If $f(x)$ and $g(x)$ are continuous, and $f(x)<g(x)$ when $x$ is a rational number, is it true that $f(x)<g(x)$ $\forall x \in \mathbb{R}$?

Question

I know that the result is true for non-strict inequality:

If $f(x)$ and $g(x)$ are continuous, and $f(x)\leq g(x)$ when $x$ is a rational number, then $f(x)\leq g(x)$ $\forall x \in \mathbb{R}.$

However, I am not sure if it still holds when $$\leq$$ is replaced by $$<$$ throughout.

Answer 1

No, it is not true.
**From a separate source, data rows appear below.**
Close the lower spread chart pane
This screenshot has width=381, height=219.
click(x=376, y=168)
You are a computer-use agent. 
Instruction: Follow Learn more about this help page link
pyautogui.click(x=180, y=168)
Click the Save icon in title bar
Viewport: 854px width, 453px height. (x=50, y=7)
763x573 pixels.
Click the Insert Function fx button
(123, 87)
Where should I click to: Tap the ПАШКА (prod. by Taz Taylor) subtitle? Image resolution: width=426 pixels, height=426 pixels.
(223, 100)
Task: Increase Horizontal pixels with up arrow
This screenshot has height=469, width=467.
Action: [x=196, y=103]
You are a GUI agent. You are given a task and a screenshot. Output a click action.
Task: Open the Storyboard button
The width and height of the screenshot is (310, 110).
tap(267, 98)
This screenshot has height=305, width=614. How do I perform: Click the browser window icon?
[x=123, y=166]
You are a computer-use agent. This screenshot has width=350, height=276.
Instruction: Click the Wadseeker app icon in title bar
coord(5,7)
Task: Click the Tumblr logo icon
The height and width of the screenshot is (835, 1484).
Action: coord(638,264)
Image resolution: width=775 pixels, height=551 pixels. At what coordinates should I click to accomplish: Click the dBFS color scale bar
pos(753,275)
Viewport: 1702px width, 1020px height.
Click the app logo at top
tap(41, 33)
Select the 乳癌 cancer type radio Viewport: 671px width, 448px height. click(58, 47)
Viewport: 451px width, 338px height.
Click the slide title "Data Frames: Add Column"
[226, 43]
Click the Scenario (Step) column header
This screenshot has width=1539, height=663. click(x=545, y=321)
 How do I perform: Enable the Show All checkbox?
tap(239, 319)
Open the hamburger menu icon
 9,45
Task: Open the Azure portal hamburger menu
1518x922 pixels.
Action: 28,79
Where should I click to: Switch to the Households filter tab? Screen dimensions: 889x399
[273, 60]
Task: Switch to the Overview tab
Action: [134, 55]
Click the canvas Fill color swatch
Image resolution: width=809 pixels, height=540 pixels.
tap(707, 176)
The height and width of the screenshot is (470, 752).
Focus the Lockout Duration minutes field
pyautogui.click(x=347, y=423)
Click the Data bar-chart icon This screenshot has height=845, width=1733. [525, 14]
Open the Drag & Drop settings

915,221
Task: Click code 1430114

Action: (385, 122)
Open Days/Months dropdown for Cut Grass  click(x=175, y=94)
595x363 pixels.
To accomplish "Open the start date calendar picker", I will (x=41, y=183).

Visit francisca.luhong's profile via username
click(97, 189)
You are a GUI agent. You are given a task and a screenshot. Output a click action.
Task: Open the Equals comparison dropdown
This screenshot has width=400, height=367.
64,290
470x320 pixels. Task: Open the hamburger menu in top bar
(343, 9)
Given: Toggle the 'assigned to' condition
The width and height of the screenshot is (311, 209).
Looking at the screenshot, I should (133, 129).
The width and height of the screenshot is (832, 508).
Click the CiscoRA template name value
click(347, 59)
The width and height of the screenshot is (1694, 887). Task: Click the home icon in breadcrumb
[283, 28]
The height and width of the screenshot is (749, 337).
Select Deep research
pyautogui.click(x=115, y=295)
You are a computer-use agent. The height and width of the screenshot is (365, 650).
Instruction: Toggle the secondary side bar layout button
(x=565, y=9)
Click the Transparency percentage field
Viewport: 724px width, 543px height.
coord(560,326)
Pick your favourite irrational number $\alpha$, and then let $$f(x)=-(x-\alpha)^2$$ $$g(x)=(x-\alpha)^2$$

(or just $f(x)=0$).

Answer 2

Consider $f(x)=0$ and $g(x)=x^2-2\sqrt2 x +2$.

Answer 3

With angles measured in radians take $h(x)=1 + \cos x$ so that $h\ge 0$ and all zeros are at irrational values of $x$.

Then for any continuous $f$ choose $g=f+h$, and you have equality at an infinite number of points.

Once you have an infinite number of points you can try playing with $\cos q(x)$ for various $q$ to bring the zeros closer together - I'll leave you to explore the possibilities.